Beginning with foundational concepts in thrombophilia testing, the book systematically covers the diagnosis of key anticoagulant deficiencies, including protein C, protein S, protein Z, antithrombin, and plasminogen, as well as the critical evaluation of prothrombin G20210A and factor V Leiden mutations and other factors involved in thrombosis. It also addresses acquired thrombophilia, highlighting the significant impact of factors such as hyperhomocysteinemia and the influence of medications, lifestyle choices, and underlying health conditions on thrombosis risk.

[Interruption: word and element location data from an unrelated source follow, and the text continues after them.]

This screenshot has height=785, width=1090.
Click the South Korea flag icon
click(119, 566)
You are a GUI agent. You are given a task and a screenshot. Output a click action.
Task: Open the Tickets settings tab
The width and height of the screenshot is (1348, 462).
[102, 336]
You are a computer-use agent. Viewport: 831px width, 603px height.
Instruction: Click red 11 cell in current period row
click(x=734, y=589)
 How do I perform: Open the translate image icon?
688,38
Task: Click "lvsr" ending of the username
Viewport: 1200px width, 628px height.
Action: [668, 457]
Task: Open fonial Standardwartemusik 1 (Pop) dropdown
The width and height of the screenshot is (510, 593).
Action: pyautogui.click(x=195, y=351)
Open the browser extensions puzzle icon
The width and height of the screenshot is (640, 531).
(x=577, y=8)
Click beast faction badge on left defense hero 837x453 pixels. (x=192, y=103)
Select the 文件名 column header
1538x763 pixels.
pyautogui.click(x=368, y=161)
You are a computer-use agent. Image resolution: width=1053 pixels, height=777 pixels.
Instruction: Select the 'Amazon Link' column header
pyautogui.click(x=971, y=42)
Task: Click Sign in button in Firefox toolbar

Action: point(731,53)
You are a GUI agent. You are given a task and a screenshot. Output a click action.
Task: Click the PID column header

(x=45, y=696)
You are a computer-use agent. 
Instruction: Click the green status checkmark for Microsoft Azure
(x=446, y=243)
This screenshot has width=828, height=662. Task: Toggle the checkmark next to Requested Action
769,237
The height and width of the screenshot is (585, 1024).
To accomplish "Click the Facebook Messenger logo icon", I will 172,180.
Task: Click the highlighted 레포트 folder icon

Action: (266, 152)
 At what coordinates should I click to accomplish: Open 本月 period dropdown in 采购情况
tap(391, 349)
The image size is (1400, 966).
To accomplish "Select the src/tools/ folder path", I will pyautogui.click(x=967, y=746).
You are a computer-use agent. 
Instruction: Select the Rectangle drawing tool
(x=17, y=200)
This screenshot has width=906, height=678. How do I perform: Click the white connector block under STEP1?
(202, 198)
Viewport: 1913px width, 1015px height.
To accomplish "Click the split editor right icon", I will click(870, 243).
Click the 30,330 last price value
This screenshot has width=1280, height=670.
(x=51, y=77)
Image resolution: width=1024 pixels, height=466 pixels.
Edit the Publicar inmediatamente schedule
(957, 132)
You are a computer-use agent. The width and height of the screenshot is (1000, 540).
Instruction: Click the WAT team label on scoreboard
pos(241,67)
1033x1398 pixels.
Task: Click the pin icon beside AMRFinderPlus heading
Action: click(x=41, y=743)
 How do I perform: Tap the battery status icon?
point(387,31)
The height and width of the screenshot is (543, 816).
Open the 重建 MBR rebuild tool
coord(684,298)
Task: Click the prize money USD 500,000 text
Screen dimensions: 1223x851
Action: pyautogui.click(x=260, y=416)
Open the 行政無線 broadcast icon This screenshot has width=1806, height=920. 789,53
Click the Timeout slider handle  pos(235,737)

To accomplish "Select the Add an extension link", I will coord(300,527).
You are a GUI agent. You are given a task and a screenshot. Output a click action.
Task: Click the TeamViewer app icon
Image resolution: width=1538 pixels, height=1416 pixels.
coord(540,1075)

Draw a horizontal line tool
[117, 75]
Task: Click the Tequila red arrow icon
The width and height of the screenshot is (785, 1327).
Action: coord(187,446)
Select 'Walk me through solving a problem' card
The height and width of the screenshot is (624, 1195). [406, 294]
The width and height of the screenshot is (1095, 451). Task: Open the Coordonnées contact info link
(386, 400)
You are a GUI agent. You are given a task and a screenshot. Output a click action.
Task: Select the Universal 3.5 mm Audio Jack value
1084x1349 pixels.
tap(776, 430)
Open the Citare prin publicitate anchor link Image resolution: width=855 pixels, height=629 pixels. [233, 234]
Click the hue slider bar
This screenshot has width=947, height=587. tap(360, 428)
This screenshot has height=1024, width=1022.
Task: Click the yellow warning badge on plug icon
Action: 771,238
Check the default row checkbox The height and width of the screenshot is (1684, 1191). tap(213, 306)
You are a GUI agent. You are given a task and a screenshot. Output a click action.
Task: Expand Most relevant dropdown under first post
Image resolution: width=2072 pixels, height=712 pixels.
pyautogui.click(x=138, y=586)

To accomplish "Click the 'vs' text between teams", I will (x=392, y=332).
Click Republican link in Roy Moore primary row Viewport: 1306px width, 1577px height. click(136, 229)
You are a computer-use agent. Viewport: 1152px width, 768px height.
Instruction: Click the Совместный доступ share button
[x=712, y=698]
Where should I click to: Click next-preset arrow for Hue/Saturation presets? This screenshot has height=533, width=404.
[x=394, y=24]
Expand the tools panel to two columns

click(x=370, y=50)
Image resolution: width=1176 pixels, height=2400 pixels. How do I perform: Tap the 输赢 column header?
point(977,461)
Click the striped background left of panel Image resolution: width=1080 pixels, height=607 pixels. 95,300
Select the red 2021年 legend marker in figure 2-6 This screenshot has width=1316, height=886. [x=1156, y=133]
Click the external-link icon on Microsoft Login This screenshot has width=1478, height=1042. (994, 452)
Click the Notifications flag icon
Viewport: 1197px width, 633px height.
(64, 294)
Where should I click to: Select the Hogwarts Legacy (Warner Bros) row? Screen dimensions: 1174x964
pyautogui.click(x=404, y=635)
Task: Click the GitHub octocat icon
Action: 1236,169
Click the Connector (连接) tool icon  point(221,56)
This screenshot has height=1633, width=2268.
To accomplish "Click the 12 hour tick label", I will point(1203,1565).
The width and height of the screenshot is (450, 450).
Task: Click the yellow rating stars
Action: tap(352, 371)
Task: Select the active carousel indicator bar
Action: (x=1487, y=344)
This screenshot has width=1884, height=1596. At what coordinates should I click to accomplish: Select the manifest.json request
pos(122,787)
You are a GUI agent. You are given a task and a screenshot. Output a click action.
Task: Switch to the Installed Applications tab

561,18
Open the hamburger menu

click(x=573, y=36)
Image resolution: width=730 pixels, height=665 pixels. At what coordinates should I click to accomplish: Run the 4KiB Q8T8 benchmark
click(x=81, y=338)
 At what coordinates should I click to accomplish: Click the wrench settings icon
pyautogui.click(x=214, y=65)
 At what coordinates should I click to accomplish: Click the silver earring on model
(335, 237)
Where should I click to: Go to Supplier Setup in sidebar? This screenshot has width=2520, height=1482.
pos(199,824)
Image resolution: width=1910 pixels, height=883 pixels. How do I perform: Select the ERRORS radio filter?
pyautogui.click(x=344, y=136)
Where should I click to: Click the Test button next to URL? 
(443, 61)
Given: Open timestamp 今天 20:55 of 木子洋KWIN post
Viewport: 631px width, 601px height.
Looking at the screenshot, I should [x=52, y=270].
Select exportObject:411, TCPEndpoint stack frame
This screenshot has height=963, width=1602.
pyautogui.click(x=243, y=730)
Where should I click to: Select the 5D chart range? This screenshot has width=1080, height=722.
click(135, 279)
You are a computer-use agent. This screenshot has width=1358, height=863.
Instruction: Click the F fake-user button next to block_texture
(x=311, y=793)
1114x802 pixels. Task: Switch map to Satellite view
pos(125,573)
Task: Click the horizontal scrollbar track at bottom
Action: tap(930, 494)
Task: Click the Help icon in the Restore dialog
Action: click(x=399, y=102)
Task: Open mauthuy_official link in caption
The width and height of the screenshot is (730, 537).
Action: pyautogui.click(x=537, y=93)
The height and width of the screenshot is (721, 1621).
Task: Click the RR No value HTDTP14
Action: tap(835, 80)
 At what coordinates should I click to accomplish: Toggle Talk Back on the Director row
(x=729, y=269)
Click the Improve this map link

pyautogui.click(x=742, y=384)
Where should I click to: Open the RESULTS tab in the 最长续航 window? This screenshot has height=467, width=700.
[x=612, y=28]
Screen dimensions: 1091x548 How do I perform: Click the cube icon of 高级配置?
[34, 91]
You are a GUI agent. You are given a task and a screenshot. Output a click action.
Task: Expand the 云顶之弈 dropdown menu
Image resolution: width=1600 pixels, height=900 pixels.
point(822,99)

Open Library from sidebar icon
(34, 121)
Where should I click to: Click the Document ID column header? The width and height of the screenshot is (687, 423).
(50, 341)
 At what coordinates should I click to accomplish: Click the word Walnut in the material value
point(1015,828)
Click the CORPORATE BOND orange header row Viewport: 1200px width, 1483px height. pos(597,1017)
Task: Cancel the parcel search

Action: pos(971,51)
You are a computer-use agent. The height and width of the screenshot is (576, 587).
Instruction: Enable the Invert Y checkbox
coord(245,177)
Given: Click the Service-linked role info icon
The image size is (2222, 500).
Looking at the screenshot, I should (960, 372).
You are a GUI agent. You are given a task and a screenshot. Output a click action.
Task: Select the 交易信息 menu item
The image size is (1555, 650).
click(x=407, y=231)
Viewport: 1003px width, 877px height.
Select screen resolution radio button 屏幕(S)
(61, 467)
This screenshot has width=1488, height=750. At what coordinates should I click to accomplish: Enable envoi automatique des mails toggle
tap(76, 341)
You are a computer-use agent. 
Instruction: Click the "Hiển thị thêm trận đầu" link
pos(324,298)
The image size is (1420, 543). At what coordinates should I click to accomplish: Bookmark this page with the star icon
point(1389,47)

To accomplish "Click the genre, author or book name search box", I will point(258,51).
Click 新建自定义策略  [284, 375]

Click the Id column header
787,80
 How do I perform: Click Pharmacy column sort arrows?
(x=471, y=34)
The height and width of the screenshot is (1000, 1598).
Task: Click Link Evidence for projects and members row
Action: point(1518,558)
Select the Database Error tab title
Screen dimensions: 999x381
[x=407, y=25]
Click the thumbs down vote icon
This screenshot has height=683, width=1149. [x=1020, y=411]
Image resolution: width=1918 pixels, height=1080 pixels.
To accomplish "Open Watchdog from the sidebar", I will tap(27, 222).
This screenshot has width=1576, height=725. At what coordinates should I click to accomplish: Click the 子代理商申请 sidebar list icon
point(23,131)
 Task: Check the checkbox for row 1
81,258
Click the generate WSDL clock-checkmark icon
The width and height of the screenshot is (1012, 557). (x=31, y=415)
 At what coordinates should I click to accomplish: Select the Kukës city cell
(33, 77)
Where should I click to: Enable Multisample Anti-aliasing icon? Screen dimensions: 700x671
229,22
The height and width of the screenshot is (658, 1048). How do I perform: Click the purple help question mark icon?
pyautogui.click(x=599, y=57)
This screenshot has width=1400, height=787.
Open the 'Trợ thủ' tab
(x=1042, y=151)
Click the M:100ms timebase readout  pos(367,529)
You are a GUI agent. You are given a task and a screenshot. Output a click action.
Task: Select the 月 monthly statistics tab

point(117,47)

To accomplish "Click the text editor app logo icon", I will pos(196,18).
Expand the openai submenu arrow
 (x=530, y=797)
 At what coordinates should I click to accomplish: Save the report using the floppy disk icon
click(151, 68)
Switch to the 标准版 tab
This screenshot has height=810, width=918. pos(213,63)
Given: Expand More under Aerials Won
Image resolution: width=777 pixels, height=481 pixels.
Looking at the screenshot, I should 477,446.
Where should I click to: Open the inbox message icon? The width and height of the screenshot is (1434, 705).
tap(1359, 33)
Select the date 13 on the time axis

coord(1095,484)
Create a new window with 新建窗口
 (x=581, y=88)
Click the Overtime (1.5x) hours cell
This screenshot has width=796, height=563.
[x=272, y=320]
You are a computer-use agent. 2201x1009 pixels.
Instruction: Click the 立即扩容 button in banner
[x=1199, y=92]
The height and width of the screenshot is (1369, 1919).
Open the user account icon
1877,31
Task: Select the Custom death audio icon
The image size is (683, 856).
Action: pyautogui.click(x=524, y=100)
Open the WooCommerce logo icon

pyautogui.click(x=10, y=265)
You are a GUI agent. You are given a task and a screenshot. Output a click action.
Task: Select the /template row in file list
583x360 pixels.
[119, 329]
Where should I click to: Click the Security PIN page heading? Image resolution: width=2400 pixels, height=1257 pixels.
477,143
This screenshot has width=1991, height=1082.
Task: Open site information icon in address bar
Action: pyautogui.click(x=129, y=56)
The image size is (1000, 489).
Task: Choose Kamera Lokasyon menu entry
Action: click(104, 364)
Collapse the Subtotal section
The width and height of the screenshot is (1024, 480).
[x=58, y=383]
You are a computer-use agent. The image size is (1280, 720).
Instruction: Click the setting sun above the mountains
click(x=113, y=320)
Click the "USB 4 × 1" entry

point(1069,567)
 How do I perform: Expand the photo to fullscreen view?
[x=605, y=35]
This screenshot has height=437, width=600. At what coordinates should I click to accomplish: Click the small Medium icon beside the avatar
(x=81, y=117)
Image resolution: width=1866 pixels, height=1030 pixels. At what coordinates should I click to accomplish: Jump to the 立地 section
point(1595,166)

Each chapter clarifies the principles behind various laboratory assays, detailing the preanalytical variables that can affect results and guiding the interpretation of findings. Real-world challenges in thrombophilia testing such as during pregnancy, the use of oral contraceptives, and monitoring anticoagulation therapy are specifically examined.
Written in a clear yet comprehensive style, this book is aimed at thrombosis specialists, hematologists, laboratory scientists, and students. It provides extensive knowledge, practical guidance, and evidence-based protocols for thrombophilia testing, ensuring accurate diagnosis and effective management of this life-threatening disorder.